Warned of the “critical” situation, the Lebanese Army Chief of Staff told the French-led virtual meeting that the economic crisis will cause the collapse of all state institutions.
Some countries have pledged to provide emergency assistance to the Lebanese Army to prevent it from collapsing in the face of the worst political and economic crisis affecting the country-although they have not provided details of the assistance provided.
Lebanese Army Chief of Staff Joseph Aoun said at a virtual conference of world powers organized by France on Thursday that if the country’s crisis persists and military salaries continue to fall, the country will face dire consequences.
“How can a soldier feed a family whose salary does not exceed $90?” He said in a video posted on the army’s Twitter account.
“The situation is critical. If not alleviated, the economic and financial crisis will inevitably lead to the collapse of all state institutions, including the Lebanese Armed Forces (LAF),” he said.
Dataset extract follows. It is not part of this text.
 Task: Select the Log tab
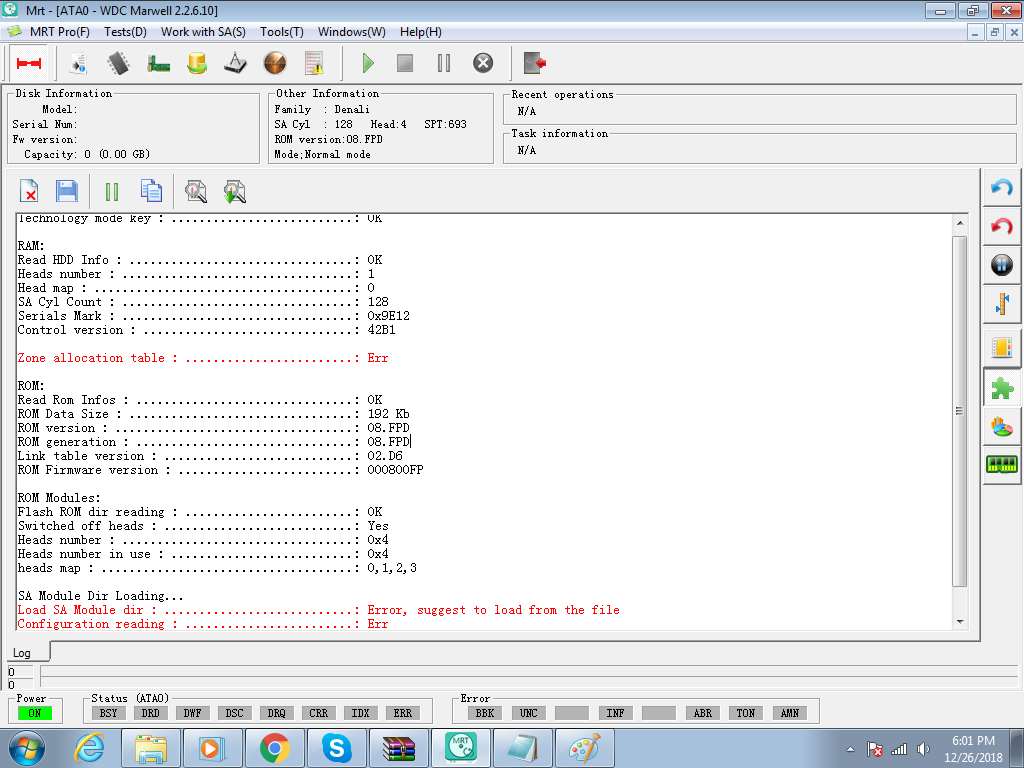pyautogui.click(x=22, y=653)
Aoun said that the army is the “only guarantor” of Lebanon’s security and stability, and it is also “the most trustworthy institution at home and abroad.”
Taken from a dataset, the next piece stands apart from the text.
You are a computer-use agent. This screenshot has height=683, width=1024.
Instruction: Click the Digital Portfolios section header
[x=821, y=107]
“Therefore, maintaining cohesion and supporting LAF in carrying out its mission is crucial.”
France described the Lebanese army as “critical to national stability” and arranged meetings with partners including the United States, Russia and China, as well as European powers and some Gulf Arab countries (though not Saudi Arabia).
Excerpts from the speech of Army Commander General Joseph Orn at the International Virtual Conference in Support of the Army#Lebanese Army #Lebanese Army https://t.co/I0EZmwjodx pic.twitter.com/2I6B4r7ToU
-Lebanese Army (@LebarmyOfficial) June 17, 2021
Participating countries are required to provide food, medical supplies, spare parts for military equipment and even fuel, although they are not required to pay wages directly. The military’s shopping lists add up to millions of dollars.
Two diplomats told Reuters that they did not provide much during the meeting, although most countries expressed willingness to provide bilateral support in the future. They stated that the follow-up mechanism will supervise and coordinate any assistance provided directly to the military rather than through government channels.
Paris has been trying to increase pressure on the quarreling Lebanese politicians, but has so far failed to push them to form a new government that is vital to the release of foreign aid.
As Lebanon’s currency depreciated by 90% against the U.S. dollar, resulting in a drop in soldiers’ salaries, the security forces’ dissatisfaction has been brewing. Many people have accepted additional jobs, while some have resigned.
The French Ministry of Defense said in a statement: “Even though many countries have provided substantial bilateral assistance, the severity of the Lebanese crisis requires everyone to strengthen their commitment and coordination.”
The statement added: “The Lebanese Armed Forces remain an important pillar of the Lebanese state” and “play a key role in maintaining national security.”
“Their cohesion and professionalism remain vital to maintaining stability.”